Ночью спалось плохо, думалось о смерти. Вдруг захотелось Тамаре Ивановне письмо ласковое написать. О своей любви к ней, что сильно истосковался по ней, по семье, устал жить один. Человек он вроде семейный, а всю жизнь как сам по себе. Забыл уж, как бывает, чтобы дома кто-то суп сварил, майку, носки постирал, да и утешил, когда в расстройстве нервы и все валится из рук.
А ночью приснилась ему Тамара Ивановна, будто она, веселая, танцует современный танец. Он тоже захотел с ней танцевать, но не выходило почему-то, все никак в ритм попасть не мог и немного тушевался. Напрасно он силился подладиться, стал нервничать, нехорошие мысли полезли в голову. Захотелось испортить ей этот не в меру веселый танец. «Ты мое письмо получила?» — спросил он жену с неприязнью. «Получила, но не прочла»,— отвечала Тамара Ивановна, все так же улыбаясь, никак не желая остановиться. «Так прочти! — крикнул он.— Мне же плохо! Мне совсем худо! Или ты ослепла да оглохла от своего дурацкого танца!»
Проснулся он от собственного голоса. Светила луна в проем окна, и было тихо. Так тихо, будто омертвело вокруг. Сердце сжалось у него от страха. Чтобы не слышать этой тишины, он поднялся, нарочито громко шаркая ногами, пошел на улицу и напился из бачка, звякая цепью. Это был тот самый бачок с кружкой на цепи, подобранный на свалке. Попил и сел на приступку, поглядывая через верх забора на темнеющую в лунном неясном свете избушку. Вдруг подумалось, что еще можно пойти сейчас туда, разбудить Петруху и попробовать помириться с ним.
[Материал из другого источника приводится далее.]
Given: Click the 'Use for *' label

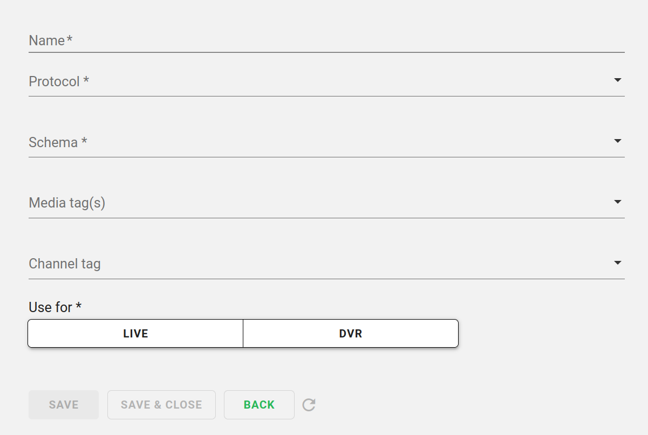Looking at the screenshot, I should [x=55, y=307].
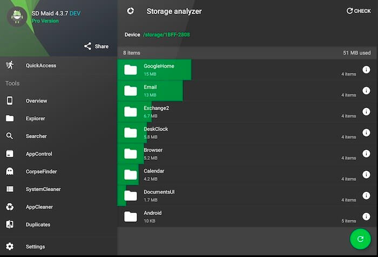Tap the SD Maid android logo
The width and height of the screenshot is (378, 257).
tap(17, 16)
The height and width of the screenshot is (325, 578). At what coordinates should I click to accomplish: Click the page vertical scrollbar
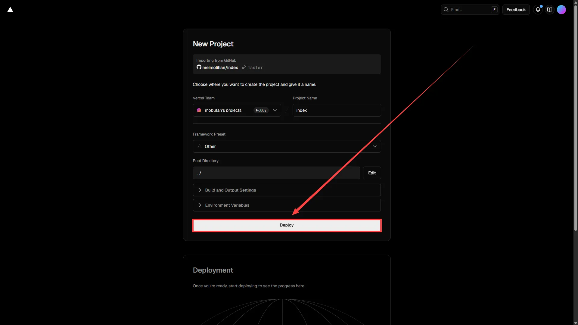[x=576, y=120]
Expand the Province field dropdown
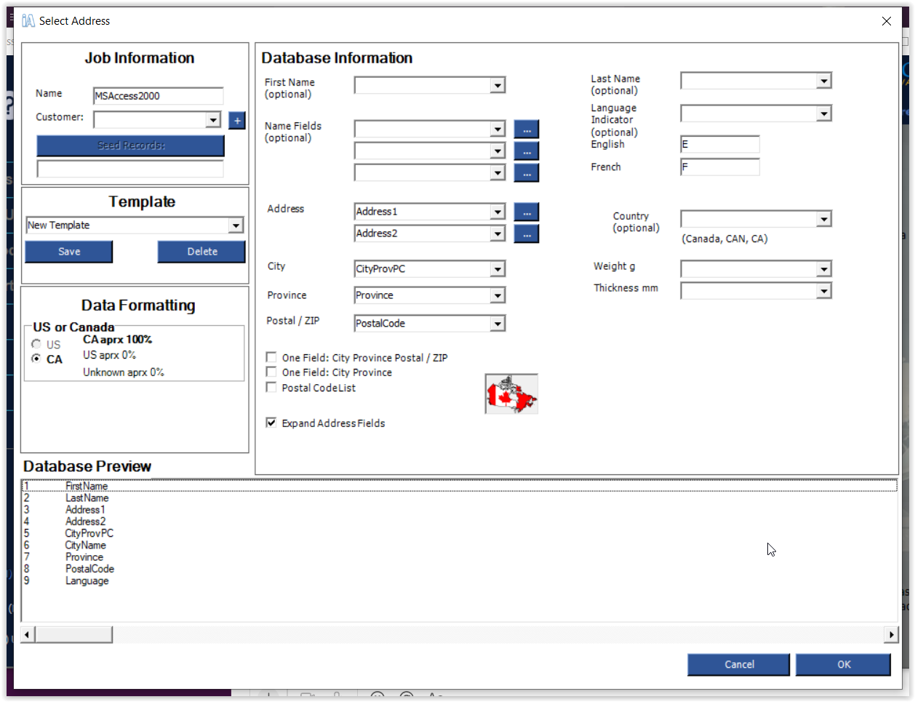915x702 pixels. 498,296
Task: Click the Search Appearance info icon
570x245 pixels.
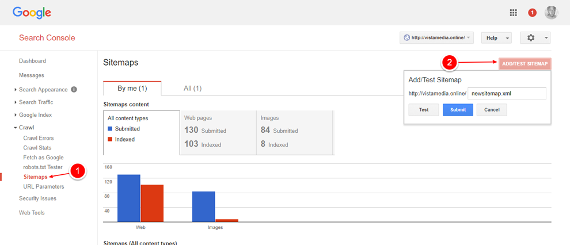Action: coord(74,90)
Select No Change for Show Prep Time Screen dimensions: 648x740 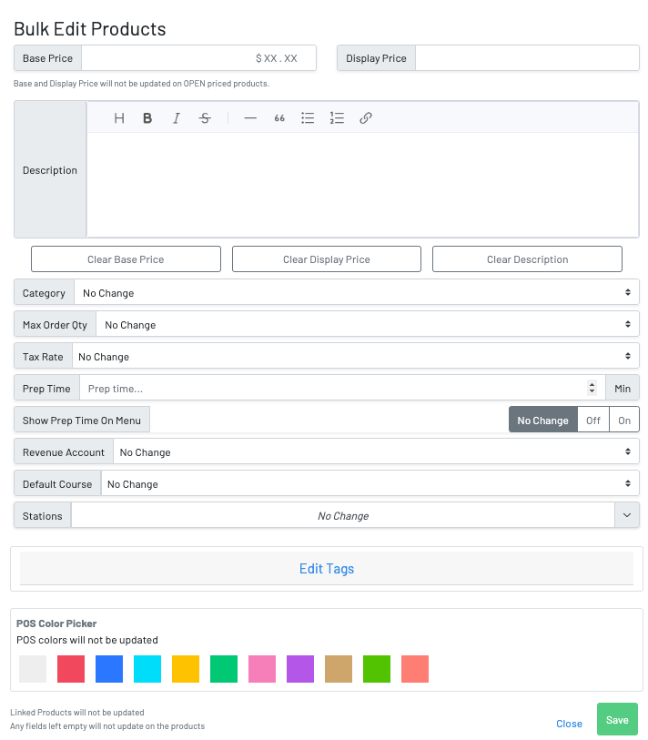coord(542,421)
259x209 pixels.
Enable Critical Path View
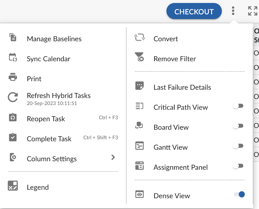pos(238,106)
Потом развести в печке огонь и посидеть, как зимой сидели, когда было им хорошо. Что же произошло, что разбежались они? Неужели шоховский забор напугал Петруху?
Но Шохов знает, что прав-то он, когда поставил этот забор чертов, заслонившись от чужих глаз и рук. Не пришло время, когда можно всем и все доверить. Это и Петруха понять в силах. Как не пришло время только отдавать, ничего не требуя взамен.